Records from a pointing dataset
>> START

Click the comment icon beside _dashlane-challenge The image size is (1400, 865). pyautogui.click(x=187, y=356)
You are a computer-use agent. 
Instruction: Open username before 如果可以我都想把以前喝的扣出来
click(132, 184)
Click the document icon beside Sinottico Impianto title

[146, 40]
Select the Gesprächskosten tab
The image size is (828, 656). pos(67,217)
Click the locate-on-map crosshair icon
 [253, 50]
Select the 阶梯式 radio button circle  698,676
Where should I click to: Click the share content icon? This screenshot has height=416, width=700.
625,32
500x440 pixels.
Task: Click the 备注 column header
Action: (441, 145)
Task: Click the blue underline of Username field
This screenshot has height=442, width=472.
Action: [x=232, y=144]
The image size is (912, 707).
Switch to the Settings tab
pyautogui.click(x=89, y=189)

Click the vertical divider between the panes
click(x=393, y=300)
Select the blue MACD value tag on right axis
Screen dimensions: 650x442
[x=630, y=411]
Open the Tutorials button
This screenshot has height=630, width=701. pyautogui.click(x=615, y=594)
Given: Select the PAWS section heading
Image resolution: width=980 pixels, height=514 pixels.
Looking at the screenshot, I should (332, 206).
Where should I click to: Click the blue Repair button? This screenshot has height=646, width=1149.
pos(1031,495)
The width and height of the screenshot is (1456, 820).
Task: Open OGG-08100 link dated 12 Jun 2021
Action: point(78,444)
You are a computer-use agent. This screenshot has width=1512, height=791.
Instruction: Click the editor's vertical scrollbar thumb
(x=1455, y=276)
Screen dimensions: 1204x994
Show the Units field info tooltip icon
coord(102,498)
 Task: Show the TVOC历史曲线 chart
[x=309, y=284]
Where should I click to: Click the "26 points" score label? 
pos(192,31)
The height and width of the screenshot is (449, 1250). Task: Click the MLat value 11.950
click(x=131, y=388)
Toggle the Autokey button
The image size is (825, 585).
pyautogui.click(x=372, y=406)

>> END

• _What is needed_:
Pick out every line in the rows above that contains the word "computer" and copy each one in full.

• _Task answer_:
You are a computer-use agent. 
You are a computer-use agent. This screenshot has width=1512, height=791.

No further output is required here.